Он окинул меня удивленным взглядом:
- Ну, в общем-то да, если под руку попадалось. С собой в седле много не увезешь. - Он помолчал. - Ты почему спрашиваешь?
- Это такая большая страна, и распоряжаться ею должны незаурядные люди, у которых ума палата, не то, что я. Тарлтон собирался прислать мне несколько книг, вот я и жду не дождусь.

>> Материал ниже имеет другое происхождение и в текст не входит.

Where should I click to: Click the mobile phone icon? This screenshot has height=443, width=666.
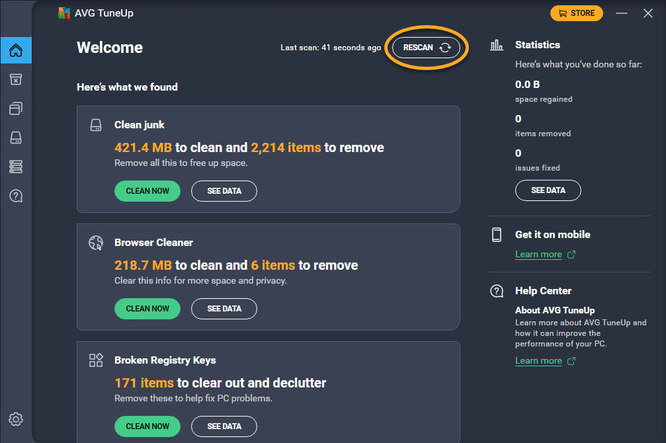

- У меня есть пара, - сообщил Хакер, - нельзя сказать, что очень серьезные, но весьма приятное чтиво. - Он набил трубку. - Это Майн Рид "Вплавь через лес" и Ричардсон "За Миссисипи".
- Дай почитать.
- Пожалуйста. - Он закурил. - Когда я ушел из дому, у меня в мешке лежало четыре книги. Я поменял сборник Мак-Гуффи у продавца из Миссури на экземпляр "Холмов и кочек" Фрэнка Марриэта. Ты не поверишь, сколько раз я менялся книгами. Два или три раза в армии, шесть раз по дороге. Такое ощущение, что все вокруг ринулись читать, а книг очень мало. Я обменялся своим Марриэтом с картежником из Шайенна, а через три года мне предложили ту же самую книгу, помеченную моим именем, в Бивиле, штат Техас. Уму непостижимо, как перемещаются иные книги.
Три дня мы держали стадо на одном месте, не давая коровам разбрестись из низины возле ручья. Мы отдохнули сами и дали отдохнуть лошадям, да и скотине пастбище, кажется, пришлось по душе. Мы ели, спали, часами болтали возле костра, чинили снаряжение, чистили оружие и присматривали за ленивым стадом.
Хорошее было время, но каждый из нас знал, что так не может продолжаться долго. Пока нам везло. Но где-то нас поджидали враги. Не исключалась встреча с враждебно настроенными индейцами.
На рассвете третьего дня мы погнали стадо вверх по течению, но, не пройдя и мили, остановились, чтобы попасти скот на хорошей, свежей траве.
На четвертый день снова двинулись в путь, однако гнали стадо не торопясь, так, чтобы коровы могли набивать брюхо на ходу, и все же двигались на запад без остановки. Джим, который тогда возглавлял перегон, вернулся в хвост за час до полудня.
- Я видел след пяти подкованных лошадей, - сообщил он, - примерно двухдневной давности… пришли с юга. Одна из них - лошадь Энди Миллера.
Итак, потеряв наш след, они обогнали нас, но снова найдут его где-нибудь впереди. В полдень за кофе я начертил план на песке. На северо-западе расположен Шайенн… дальше к северу - форт Ларами.
- Переправимся через реку Платт где-нибудь возле Хвощевого ручья, - предложил я. - Если со мной что-то случится, Хакер - за главного. Подыщите хорошее пастбище и ждите известий от Тарлтона.
Некоторые люди думают, что будут жить вечно, я к таким не принадлежу. Сколько человеку отведено, зависит от поворотов судьбы и от того, насколько он сам осторожен. В здешних краях пуля или стрела - не единственный способ уйти из жизни, существуют и другие возможности: ваш конь может, испугавшись, сбросить вас, а то и на бегу оступиться, или разъяренный бык поднимет вас на рога, вам ничего не стоит утонуть на переправе, завязнуть в зыбучем песке, а бегущее в панике стадо грозит превратить вас в лепешку. Я уж не говорю про гремучих змей и бешеных скунсов - эти скунсы иногда кусают в лицо человека, спящего под открытым небом. Суровая, дикая природа приучила нас быть осторожными, сохранять бдительность и надеяться на Бога и револьвер.
Мы шли на северо-запад до тех пор, пока не садилось солнце, пытаясь использовать любую возможность для сна. Шли через горы, через бурные ручьи и песчаные дюны, а вслед за нами тянулось облако пыли. Воды не хватало, и у нас пало несколько коров. В пустом раскаленном небе над нами кружили грифы. Обливаясь потом, мы кляли судьбу и заездили лошадей чуть ли не до смерти.
И тут грянул ливень, сохранив наш скот, а возможно, и нас, но превратив земную поверхность в грязную жижу, иссеченную твердыми градинами. Лошадь под Томом упала, и Том ободрал ногу от бедра до колена и вывихнул руку.